La emoción tiene muchas ventajas respecto al miedo. El tirano competente emplea siempre la primera antes de que las circunstancias –la miseria y la opresión básicamente– derivadas de su tiranía le empujan a valerse del segundo. En Venezuela sin ir más lejos vemos ahora como el régimen ha mudado de uno al otro en cuestión de un par de años. La harina chavista, amasada con sonrisas y lágrimas bolivarianas, se ha transformado en la mohína de Maduro, que saca a los antidisturbios a la calle disfrazados de Robocop a disparar con munición real a diestro y siniestro en cuanto le montan media barricada. La emoción, decía, es el instrumento de dominio definitivo porque el sometido no tiene, al menos temporalmente, la sensación de estarlo. Eso lo saben los mandarines de Podemos, que para algo son casi todos profesores de Políticas, y a eso mismo se afanan en el día a día tratando de que no advirtamos la manipulación.

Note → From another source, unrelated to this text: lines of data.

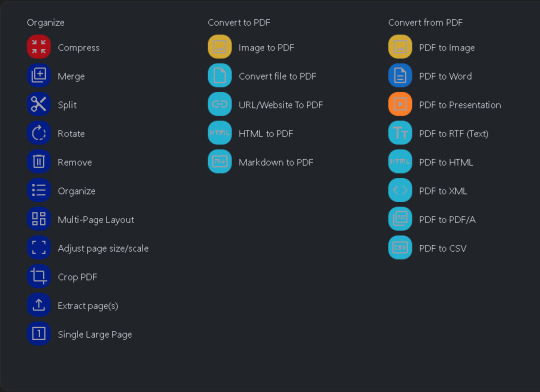This screenshot has height=392, width=540.
Task: Select the Merge tool icon
Action: [x=39, y=75]
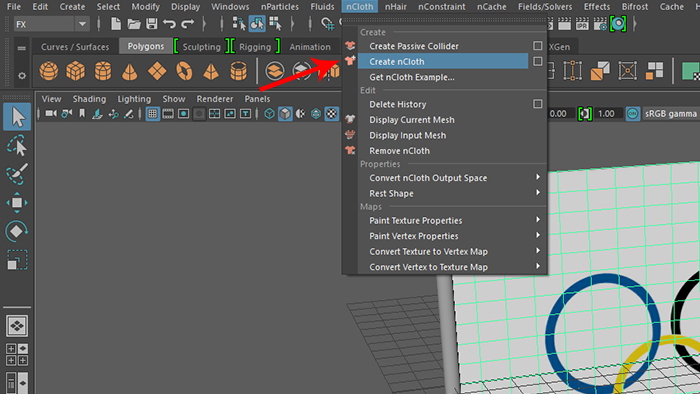The width and height of the screenshot is (700, 394).
Task: Switch to the Sculpting shelf tab
Action: click(x=201, y=46)
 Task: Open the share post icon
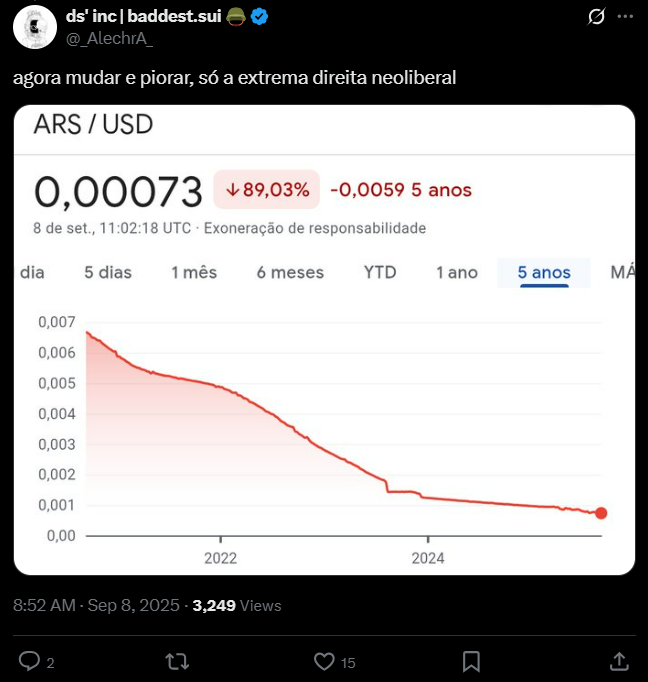(x=619, y=661)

Porque se trata de eso mismo. Insisto, no hay nada inventado. El gobierno de los sentimientos se basa en una fina manipulación de las emociones ajenas mientras las propias se mantienen en una calculada calma para poder modular a placer la maniobra. El hijo de Bescansa, por ejemplo, bien podría haberse quedado en casa con su padre –que tendrá padre la criatura, digo yo–, o haber acudido al Congreso con la madre y, al menos durante el trámite del juramento, permanecer con la niñera en la tribuna de invitados o en la guardería que, a diferencia de la mayor parte de españolas, las parlamentarias sí disfrutan sin cargo o, mejor dicho, con cargo al presupuesto. Pero no, el vademecum del emocionalista (permítame el neologismo) dice lo contrario. Dice que hay que sacar al niño, subirle a flashazos hasta el escaño, hacerle unos mimos y entregárselo cual ofrenda sacrificial al líder del grupo parlamentario para que la prensa gráfica se ponga morada a tirar fotos. La carga emocional que tiene un bebé es altísima, la que tiene un hombretón de casi cuarenta años tomándolo paternal y protector en brazos es mayor todavía, sobre todo entre las mujeres. No me vengan con lo del machismo, todos sabemos que es así. No hay político que se resista a la plástica de esa imagen. A fin de cuentas a la gente del común le es fácil apropiarse del gesto: si cuida así de bien de un bebé indefenso qué no hará con nosotros, que ya estamos creciditos y que lo único que pedimos es que nos den algo para ir tirando, un puestito fijo en la administración por ejemplo.

La imagen del bebé, como la del beso que le sacudió Monedero a Echenique al término de un mitin el año pasado, comparten más cosas de las que se cree. Son dos piezas perfectas de propaganda sentimental. En principio, y de no mediar sentido común entre la masa –en España por fortuna todavía queda algo de esto–, conjugan en una sola instantánea sentimientos, bondad y voluntad de proteger a quienes más lo necesitan. Poco importa luego que luego los diputados de Podemos apenas tengan hijos. Y no me vale lo de la edad. Casi todos superan los treinta años, edad en la que el español medio de nuestros días empieza a procrear. Lo importante es la manipulación sentimental, convertir esta en propaganda y cimentar la acción de Gobierno en ambos pilares. Podemos por ahora no va a gobernar, pero si lo hiciese podríamos comprobarlo en primera persona en nuestras carnes mortales. Preparémonos. Entretanto Santiago González puede ir ya poniéndose con la segunda entrega, aumentada pero no corregida, que bien podría titular “Lágrimas transversales de los de abajo”.